[Study material]

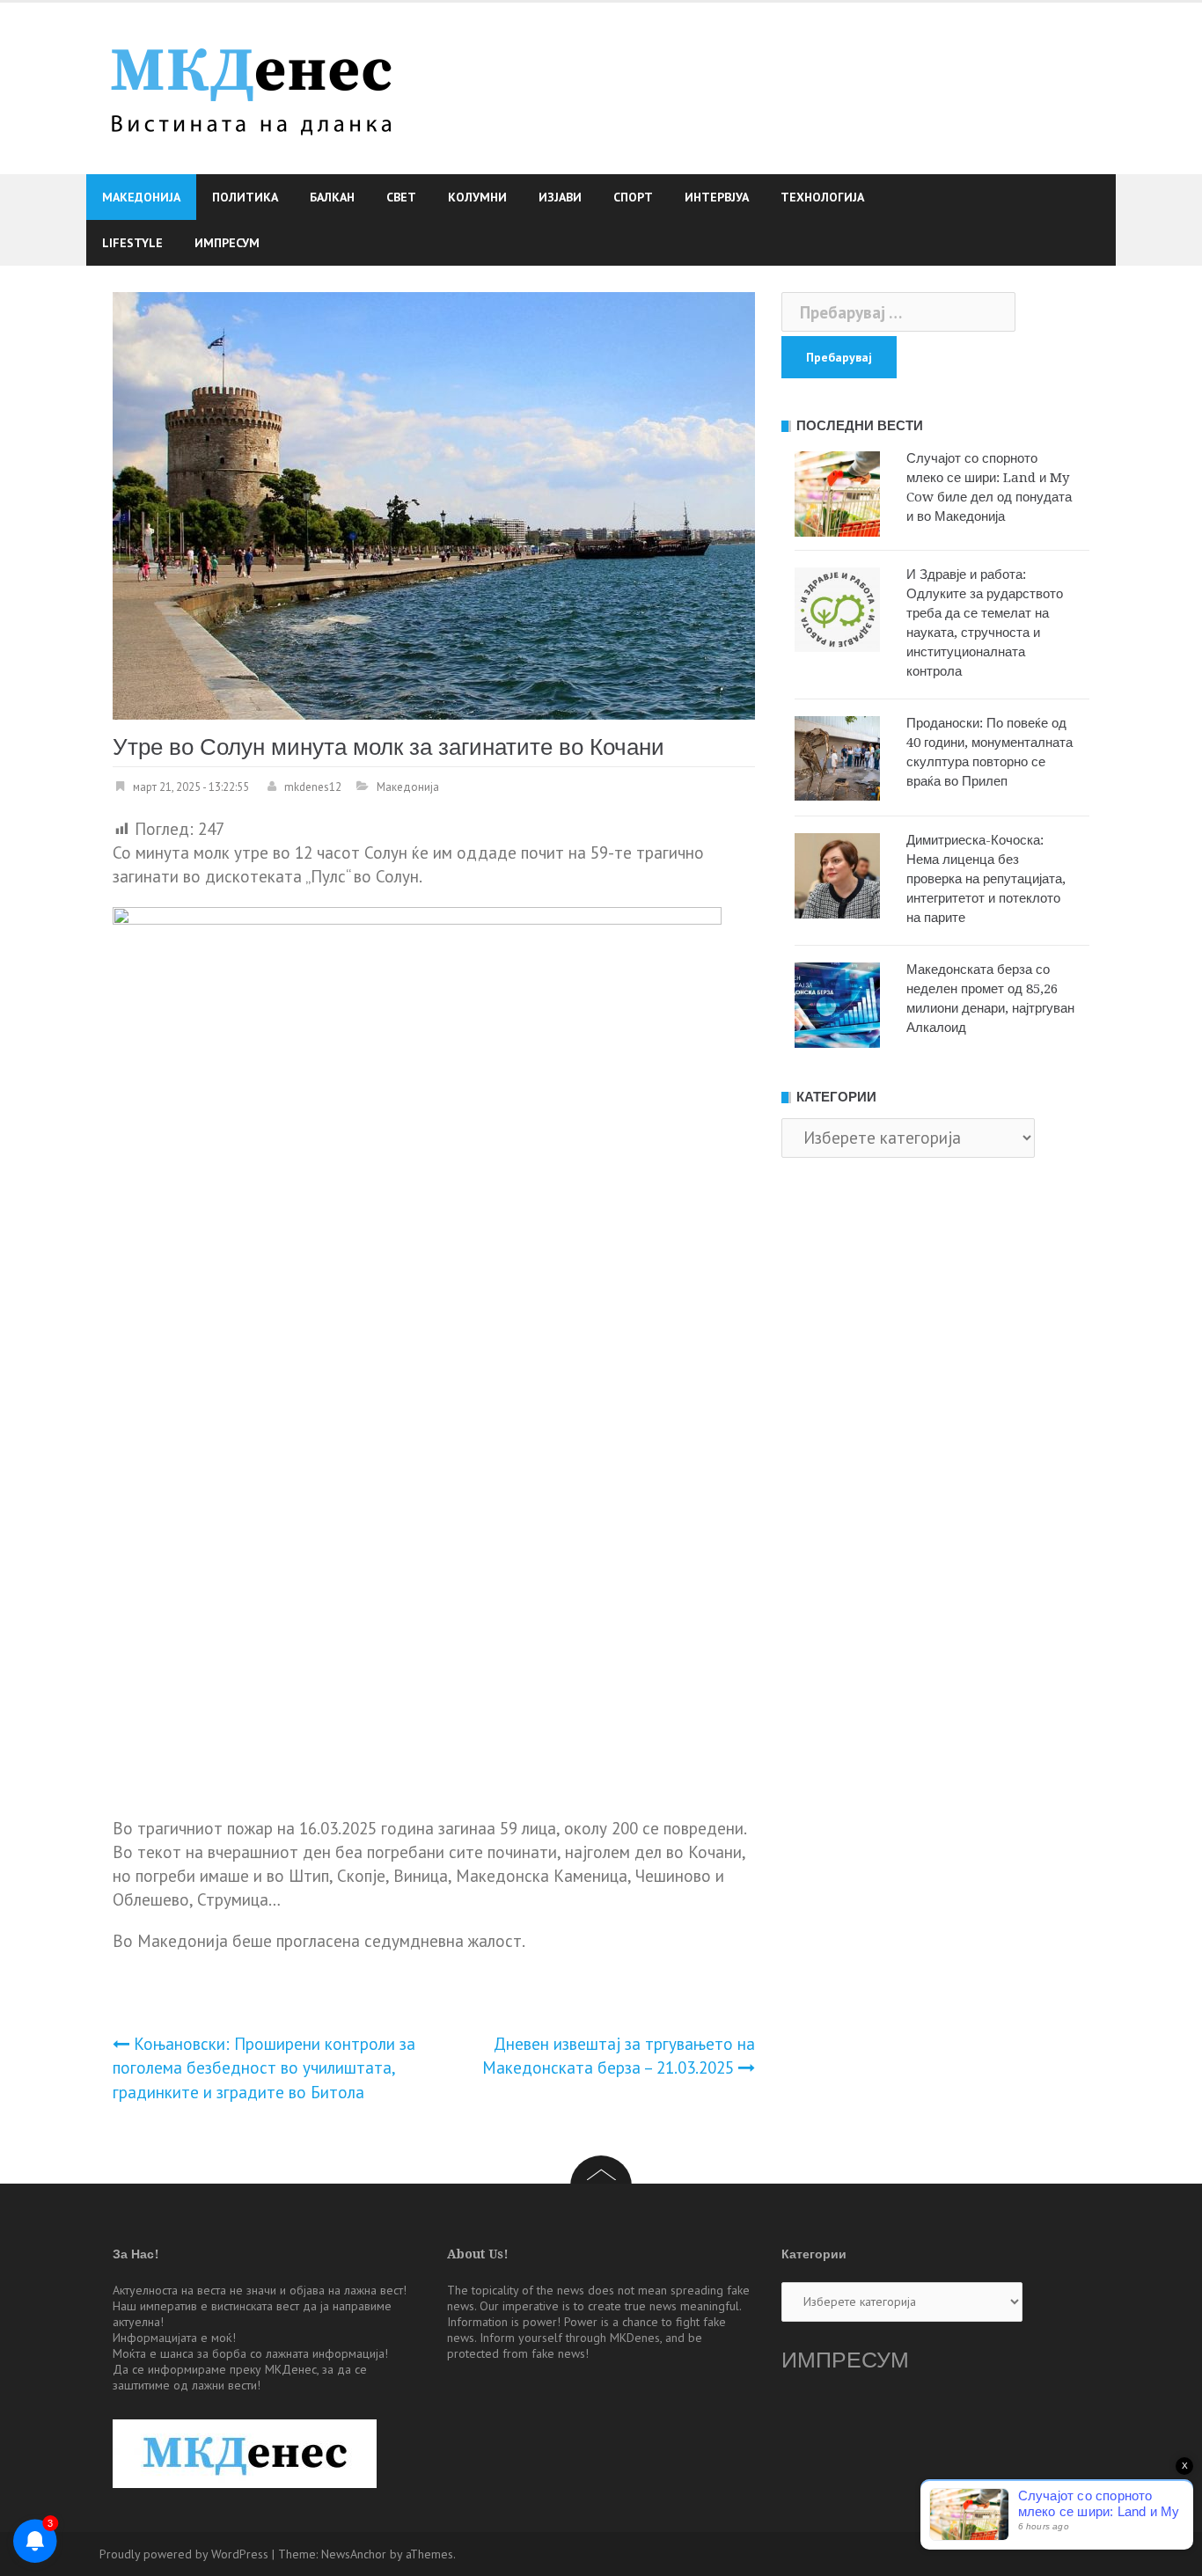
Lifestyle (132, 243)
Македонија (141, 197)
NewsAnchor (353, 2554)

[/Study material]
[Study material]

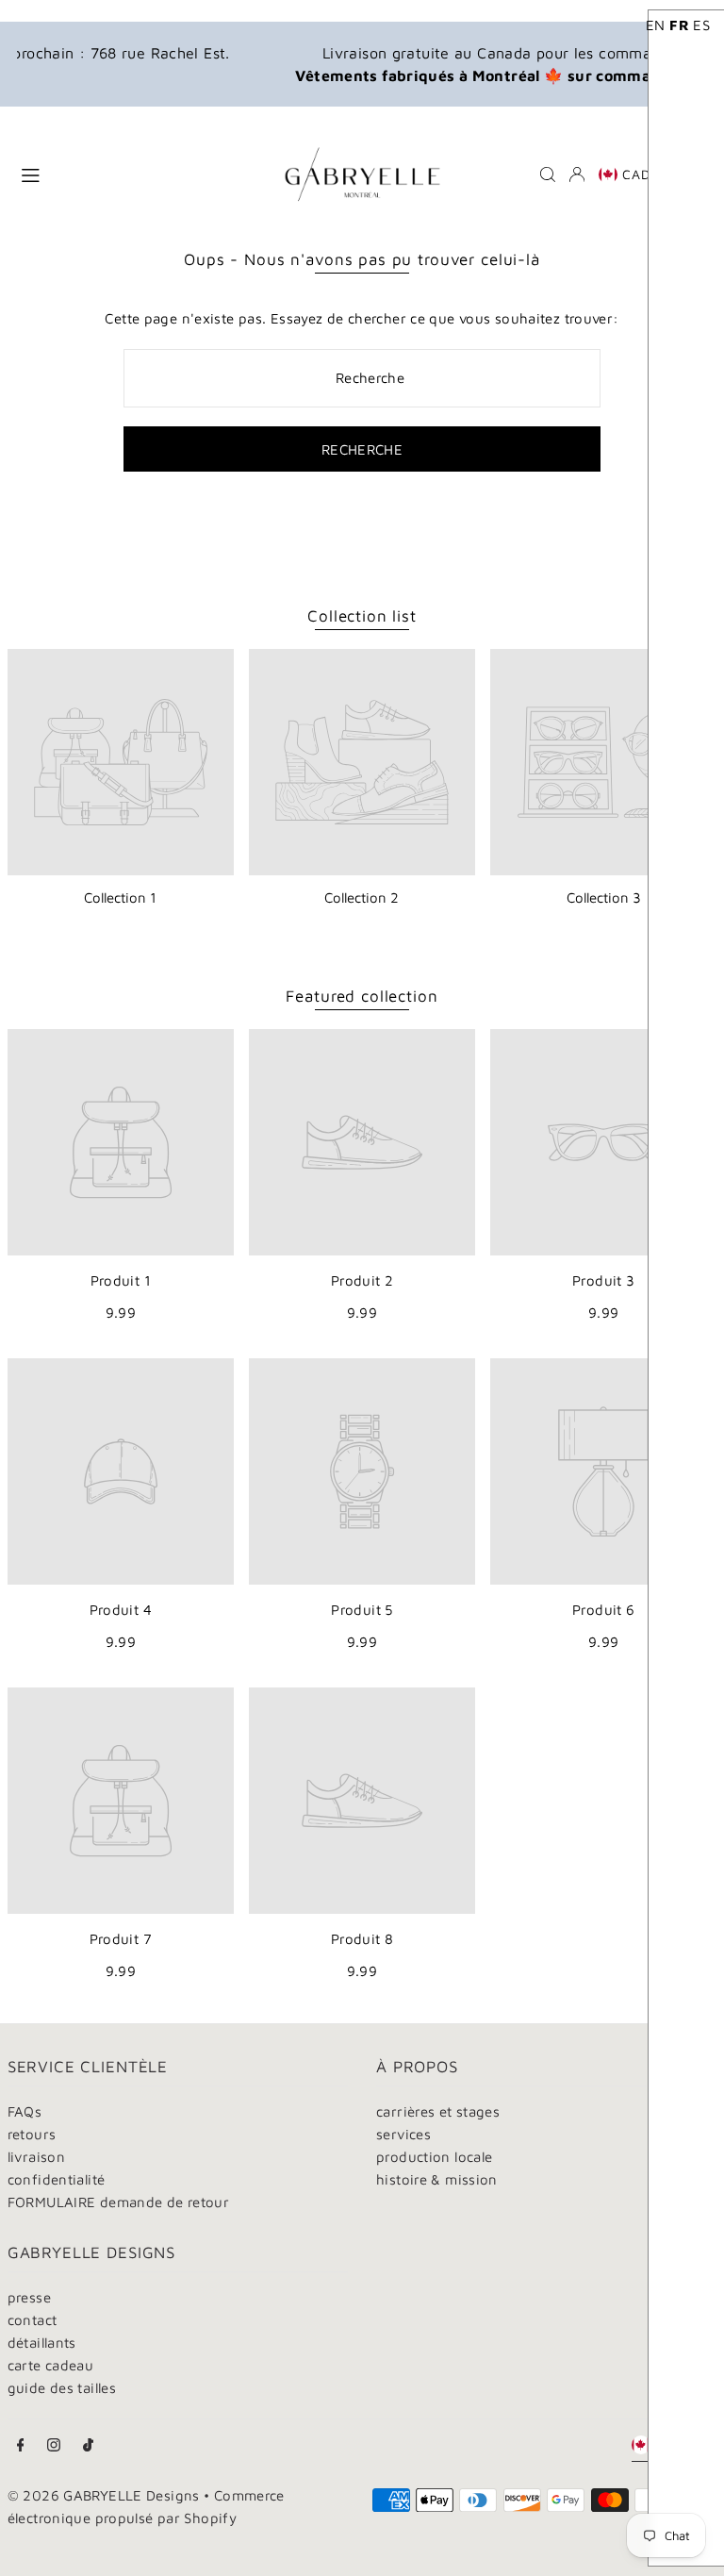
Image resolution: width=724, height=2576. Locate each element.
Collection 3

[/Study material]

Goal of the exercise:
Give back precisely the lines above that start at the line containing "Image resolution: width=724, height=2576." and end at the line containing "Collection 3", inclusive. No other lines belong in the output.

Solution to the exercise:
Image resolution: width=724, height=2576. Locate each element.
Collection 3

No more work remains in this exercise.